▶ _文件摘錄_
▬▬▬▬▬▬
Spring Boot整合Flink


軟件版本:Spring Boot 2.1.6+Flink1.6.1+JDK1.8

程序主體:

@SpringBootApplication
public class HadesTmsApplication implements CommandLineRunner {


public static void main(String[] args) {
SpringApplication application = new SpringApplication(HadesTmsApplication.class);
application.setBannerMode(Banner.Mode.OFF);
application.run(args);
}

@Override
public void run(String... args) {
StreamExecutionEnvironment env = StreamExecutionEnvironment.getExecutionEnvironment();
FlinkKafkaConsumer010 kafkaConsumer = new FlinkKafkaConsumer010<>("topic-name"), new SimpleStringSchema(), getProperties());
DataStream<String> dataStream = env.addSource(kafkaConsumer);
// 此處省略處理邏輯
dataStream.addSink(new MySink());


}

private Properties getProperties() {
Properties properties = new Properties();
properties.setProperty("bootstrap.servers", bootstrap_servers);
properties.setProperty("zookeeper.connect", zookeeper_connect);
properties.setProperty("group.id", group_id);
properties.setProperty("key.serializer", "org.apache.kafka.common.serialization.StringSerializer");
properties.setProperty("value.serializer", "org.apache.kafka.common.serialization.StringSerializer");
return properties;
}
}
說明一下:因為是非web項目,所以實現CommandLineRunner接口,重寫run方法。在里面編寫流處理邏輯。

如果在MySink中需要使用spring容器中的類,而MySink是一個普通的類,那么是無法訪問到的。會引發空指針異常。可能有人想到了ApplicationContextAware這個接口,實現這個接口獲取ApplicationContext,也即是:

@Component
public class ApplicationContextUtil implements ApplicationContextAware, Serializable {
private static final long serialVersionUID = -6454872090519042646L;
private static ApplicationContext applicationContext = null;

@Override
public void setApplicationContext(ApplicationContext applicationContext) throws BeansException {
if (ApplicationContextUtil.applicationContext == null) {
ApplicationContextUtil.applicationContext = applicationContext;
}
}

public static ApplicationContext getApplicationContext() {
return applicationContext;
}

//通過name獲取 Bean.
public static Object getBean(String name) {
return getApplicationContext().getBean(name);
}

//通過class獲取Bean.
▬▬▬▬▬▬
▶ _資料條目_
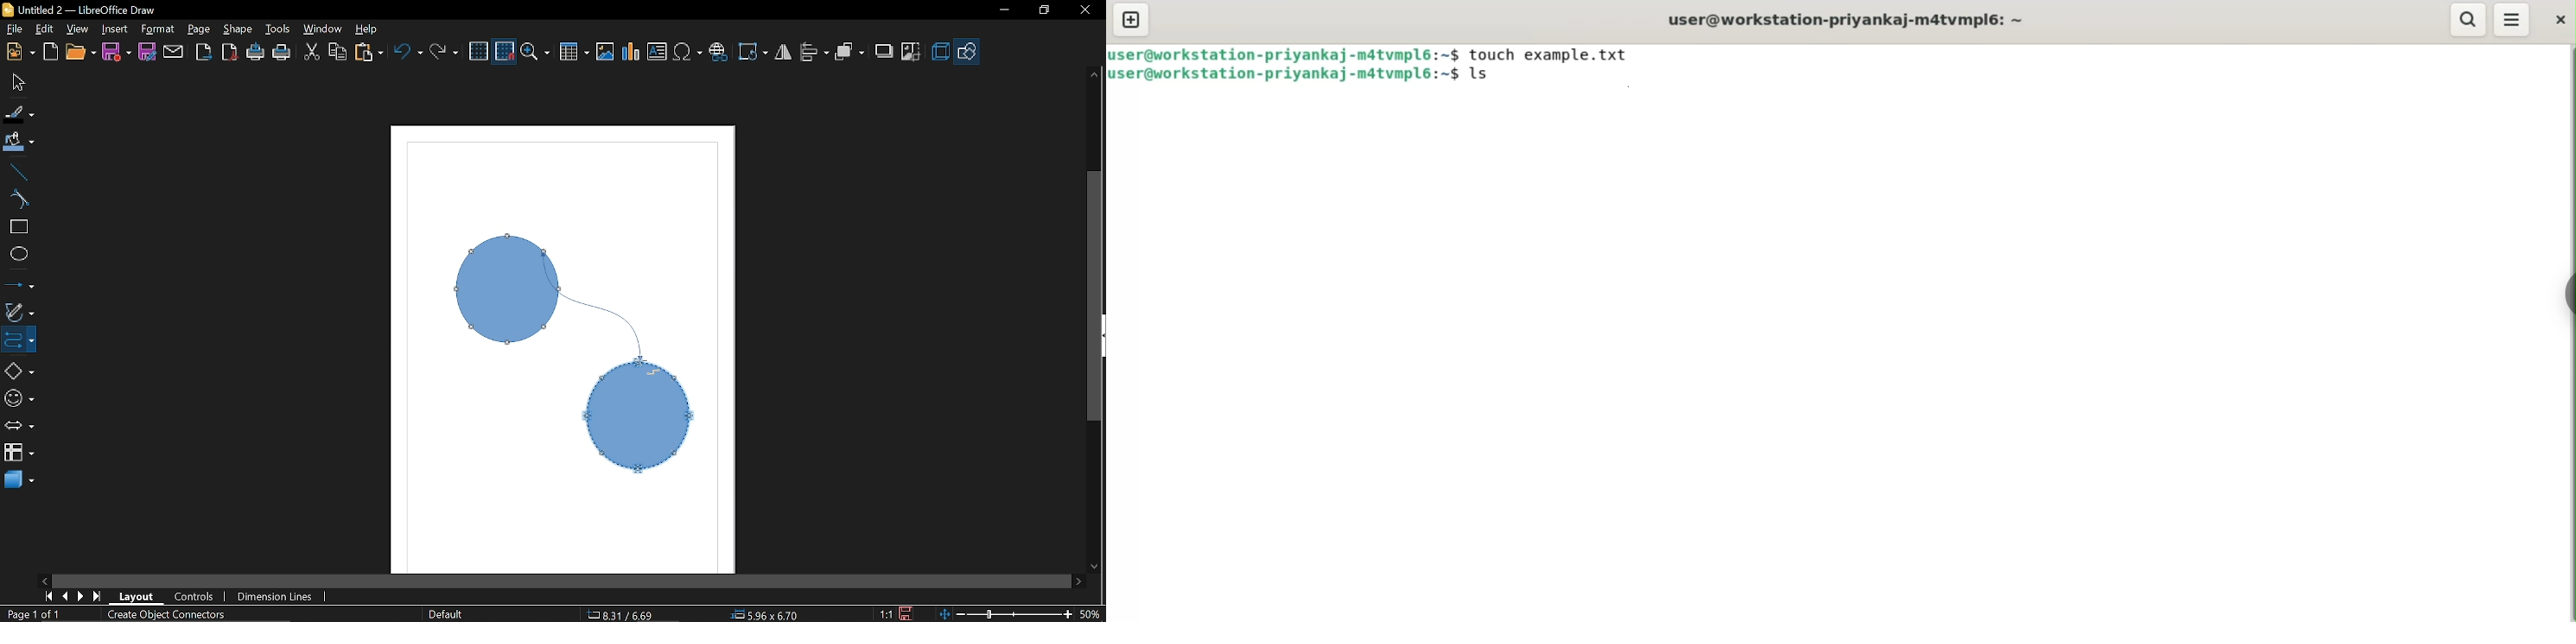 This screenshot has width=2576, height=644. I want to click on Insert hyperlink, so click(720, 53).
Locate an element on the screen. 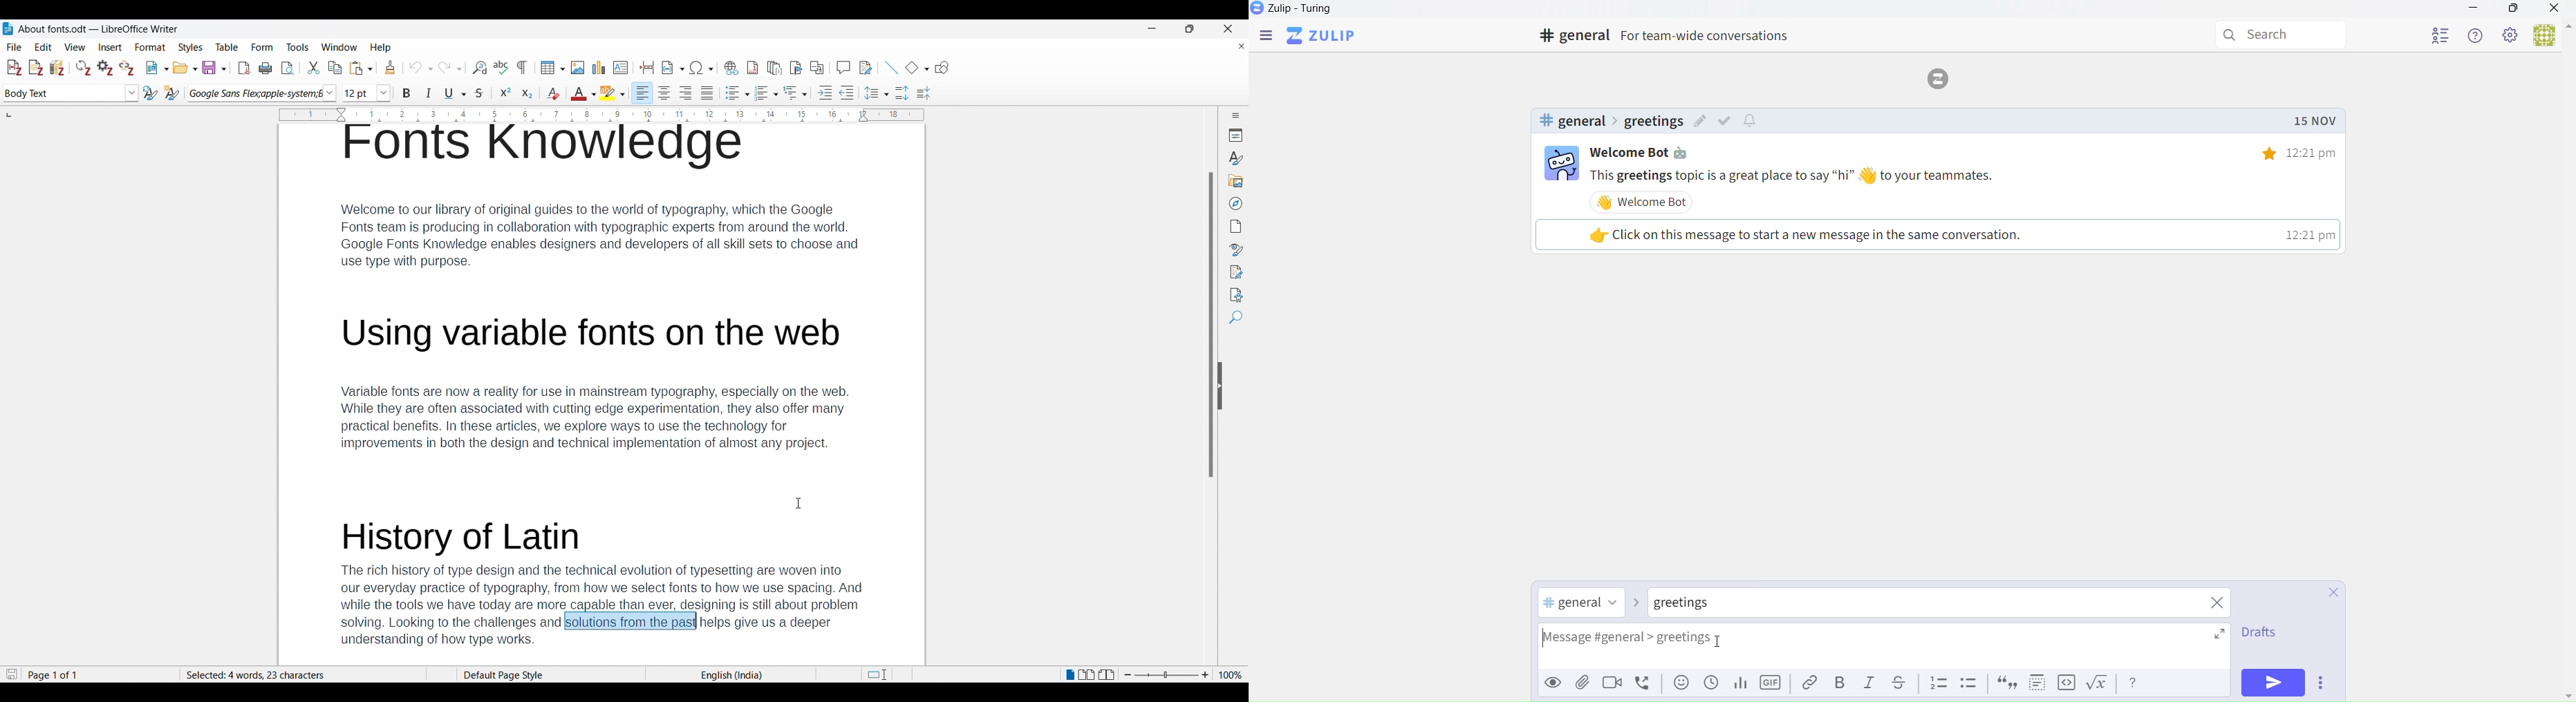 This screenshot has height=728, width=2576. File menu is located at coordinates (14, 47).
▬▬▬▬▬▬
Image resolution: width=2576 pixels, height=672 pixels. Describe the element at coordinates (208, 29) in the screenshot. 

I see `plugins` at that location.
▬▬▬▬▬▬
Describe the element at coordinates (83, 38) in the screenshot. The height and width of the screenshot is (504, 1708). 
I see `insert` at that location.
▬▬▬▬▬▬
▶ _待完成任務_
(a) 請原文引用Spring Boot整合Flink一文中從「private Properties getProperties()」開始、到「方法。在里面編寫流處理邏輯。」結束的內容。
(b) 根據Spring Boot整合Flink一文,程序為什麼要實現CommandLineRunner接口?
(c) 請接著Spring Boot整合Flink一文的結尾往下寫。

▶ _任務答案_
(a)
private Properties getProperties() {
Properties properties = new Properties();
properties.setProperty("bootstrap.servers", bootstrap_servers);
properties.setProperty("zookeeper.connect", zookeeper_connect);
properties.setProperty("group.id", group_id);
properties.setProperty("key.serializer", "org.apache.kafka.common.serialization.StringSerializer");
properties.setProperty("value.serializer", "org.apache.kafka.common.serialization.StringSerializer");
return properties;
}
}
說明一下:因為是非web項目,所以實現CommandLineRunner接口,重寫run方法。在里面編寫流處理邏輯。

(b) 因為這是非web項目。

(c)
public static <T> T getBean(Class<T> clazz) {
return getApplicationContext().getBean(clazz);
}

//通過name,以及Clazz返回指定的Bean
public static <T> T getBean(String name, Class<T> clazz) {
return getApplicationContext().getBean(name, clazz);
}
}
這種做法實際上在flink流處理中也是不可行的,在我之前的flink文章中 Flink讀寫系列之-讀mysql並寫入mysql 其中讀和寫階段有一個open方法,這個方法專門用於進行初始化的,那么我們可以在這里進行spring bean的初始化。那么MySink改造后即為:

@EnableAutoConfiguration
@MapperScan(basePackages = {"com.xxx.bigdata.xxx.mapper"})
public class SimpleSink extends RichSinkFunction<String> {


TeacherInfoMapper teacherInfoMapper;

@Override
public void open(Configuration parameters) throws Exception {
super.open(parameters);
SpringApplication application = new SpringApplication(SimpleSink.class);
application.setBannerMode(Banner.Mode.OFF);
ApplicationContext context = application.run(new String[]{});
teacherInfoMapper = context.getBean(TeacherInfoMapper.class);
}

@Override
public void close() throws Exception {
super.close();
}

@Override
public void invoke(String value, Context context) throws Exception {
List<TeacherInfo> teacherInfoList = teacherInfoMapper.selectByPage(0, 100);
teacherInfoList.stream().forEach(teacherInfo -> System.out.println("teacherinfo:" + teacherInfo.getTeacherId() + "," + teacherInfo.getTimeBit() + "," + teacherInfo.getWeek()));
}
}
在invoke中就可以訪問spring容器中的Mapper方法了。

 pom如下:

<?xml version="1.0" encoding="UTF-8"?>
<project xmlns="http://maven.apache.org/POM/4.0.0" xmlns:xsi="http://www.w3.org/2001/XMLSchema-instance"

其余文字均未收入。